[DOCUMENT TEXT]
===============

At a time when volatility strikes every second day, investors often rely on value investing rather than other options like growth or momentum. As soon as other investors start selling their stocks at a cheaper rate in times of market uncertainty, value investors take this as an opportunity to pick good stocks at a discounted price.

Several stocks that have surged significantly in the recent past have shown the overwhelming success of this pure-play investment strategy. Here, we discuss four such stocks — Dow Inc. DOW, Hewlett Packard HPE, StoneCo STNE and Intercorp Financial Services IFS.

However, this apparently simple value investment technique has some drawbacks and not understanding the strategy properly may often lead to “value traps.” In such a situation, these value picks start to underperform over the long run as the temporary problems, which once drove the share price down, turn out to be persistent.

There are many value investment yardsticks, such as dividend yield, P/E or P/B, which are simple and can single out whether a stock is trading at a discount.

However, for investors looking to escape such value traps, it is also vital to determine where the stock would be headed in the next 12 to 24 months. Warren Buffett advises these investors to focus on the earnings growth potential of a stock. This is where lies the importance of a not-so-popular value investing metric, the PEG ratio.

PEG Ratio at a Glance

The PEG ratio is defined as (Price/ Earnings)/Earnings Growth Rate

A low PEG ratio is always better for value investors.

While P/E alone fails to identify a true value stock, PEG helps find the intrinsic value of a stock.

There are some drawbacks to using the PEG ratio. It doesn’t consider the very common situation of changing growth rates, such as the forecast of the first three years at a very high growth rate, followed by a sustainable but lower growth rate over the long term.

Hence, PEG-based investing can turn out to be even more rewarding if some other relevant parameters are also taken into consideration.

Here are some of the screening criteria for a winning strategy:

PEG Ratio less than X Industry Median

P/E Ratio (using F1) less than X Industry Median (for more accurate valuation purposes)

Zacks Rank #1 (Strong Buy) or 2 (Buy) (Whether good market conditions or bad, stocks with a Zacks Rank #1 or 2 have a proven history of success.)

Market Capitalization greater than $1 billion (This helps us to focus on companies that have strong liquidity.)

Average 20-Day Volume greater than 50,000 (A substantial trading volume ensures that the stock is easily tradable.)

Percentage Change F1 Earnings Estimate Revisions (4 Weeks) greater than 5% (Upward estimate revisions add to the optimism, suggesting further bullishness.)

Value Score of less than or equal to B: Our research shows that stocks with a Style Score of A or B when combined with a Zacks Rank #1, 2 or 3 (Hold) offer the best upside potential.

===============

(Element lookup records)
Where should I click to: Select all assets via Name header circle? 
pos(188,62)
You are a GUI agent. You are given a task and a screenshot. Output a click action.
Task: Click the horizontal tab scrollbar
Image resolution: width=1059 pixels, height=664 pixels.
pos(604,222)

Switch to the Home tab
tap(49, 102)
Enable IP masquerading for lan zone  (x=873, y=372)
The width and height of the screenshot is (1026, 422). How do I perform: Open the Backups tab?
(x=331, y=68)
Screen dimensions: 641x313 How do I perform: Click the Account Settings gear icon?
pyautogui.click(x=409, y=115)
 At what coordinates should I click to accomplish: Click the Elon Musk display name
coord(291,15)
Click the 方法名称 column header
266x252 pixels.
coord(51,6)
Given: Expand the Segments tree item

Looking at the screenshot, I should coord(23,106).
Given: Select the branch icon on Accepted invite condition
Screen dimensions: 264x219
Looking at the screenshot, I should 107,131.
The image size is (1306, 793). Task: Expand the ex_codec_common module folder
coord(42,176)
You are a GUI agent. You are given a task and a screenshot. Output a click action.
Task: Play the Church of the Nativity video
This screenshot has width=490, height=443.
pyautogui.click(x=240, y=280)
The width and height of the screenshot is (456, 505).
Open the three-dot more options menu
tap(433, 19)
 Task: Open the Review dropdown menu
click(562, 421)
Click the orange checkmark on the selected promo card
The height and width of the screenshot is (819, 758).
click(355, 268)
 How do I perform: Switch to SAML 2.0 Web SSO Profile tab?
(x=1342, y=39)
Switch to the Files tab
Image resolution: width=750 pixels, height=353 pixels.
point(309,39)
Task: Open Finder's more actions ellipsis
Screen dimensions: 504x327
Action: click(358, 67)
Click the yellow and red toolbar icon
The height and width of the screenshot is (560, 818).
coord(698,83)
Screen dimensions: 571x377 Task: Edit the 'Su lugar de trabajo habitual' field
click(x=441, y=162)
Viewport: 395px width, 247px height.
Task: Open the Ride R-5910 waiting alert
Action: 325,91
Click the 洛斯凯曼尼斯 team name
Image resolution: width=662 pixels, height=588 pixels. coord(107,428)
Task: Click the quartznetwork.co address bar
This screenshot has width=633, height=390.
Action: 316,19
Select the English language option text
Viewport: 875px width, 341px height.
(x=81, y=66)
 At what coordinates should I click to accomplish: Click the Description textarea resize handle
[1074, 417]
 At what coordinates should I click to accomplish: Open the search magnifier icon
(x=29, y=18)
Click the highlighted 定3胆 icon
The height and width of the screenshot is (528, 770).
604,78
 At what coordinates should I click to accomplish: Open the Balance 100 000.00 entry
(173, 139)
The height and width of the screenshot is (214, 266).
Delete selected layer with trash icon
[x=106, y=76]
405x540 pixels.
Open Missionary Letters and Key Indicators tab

===============

[EXERCISES TO COMPLETE]
• A. List the four stocks the value-investing article discusses, each with its ticker symbol as given.
• B. Pick up the value-investing article after its final sentence and carry it forward.

[RESULTS IN ORDER]
• A.
Dow Inc. (DOW)
Hewlett Packard (HPE)
StoneCo (STNE)
Intercorp Financial Services (IFS)

• B.
Our PEG-Driven Picks

Here are four stocks that qualified the screening:

Dow: This is a material science company, providing a world-class portfolio of advanced, sustainable and leading-edge products. Dow offers a vast range of differentiated products and solutions across high-growth market segments such as packaging, infrastructure and consumer care.  Its ethylene plant in Freeport, TX, having a total capacity of 2,000 kilotons per year, is the largest ethylene cracker on the planet.

DOW currently has a Zacks Rank #1 and a Value Score of B. Dow also has an impressive five-year expected growth rate of 56%. You can see the complete list of today’s Zacks #1 Rank stocks here.

Hewlett Packard: Headquartered in Spring, TX, Hewlett Packard Enterprise Company reports financial results under five segments: Server, Hybrid Cloud, Networking, Financial Services and Corporate Investments and Other. At present, HPE is executing well on its mix shift toward higher-value networking, cloud and AI, supported by the completed Juniper acquisition, integration running ahead of plan and Catalyst cost synergies.

Hewlett Packard currently has a Zacks Rank #1 and a Value Score of B. HPE also has an impressive five-year expected growth rate of 32%.

StoneCo: The company provides financial technology and software solutions for merchants and partners across Brazil. Its offerings include electronic payments, digital banking, credit, Pix transactions, subscription billing and Tap to Phone solutions for in-store, online and mobile commerce.

Apart from a discounted PEG and P/E, StoneCo currently has a Zacks Rank #2 and a Value Score of A. STNE has a long-term expected growth rate of 23.6%.

Intercorp: The company provides banking, insurance, wealth management and payment solutions for retail and commercial clients in Peru. Intercorp’s services include loans, deposits, insurance, investment management, card processing, digital payments and electronic commerce infrastructure.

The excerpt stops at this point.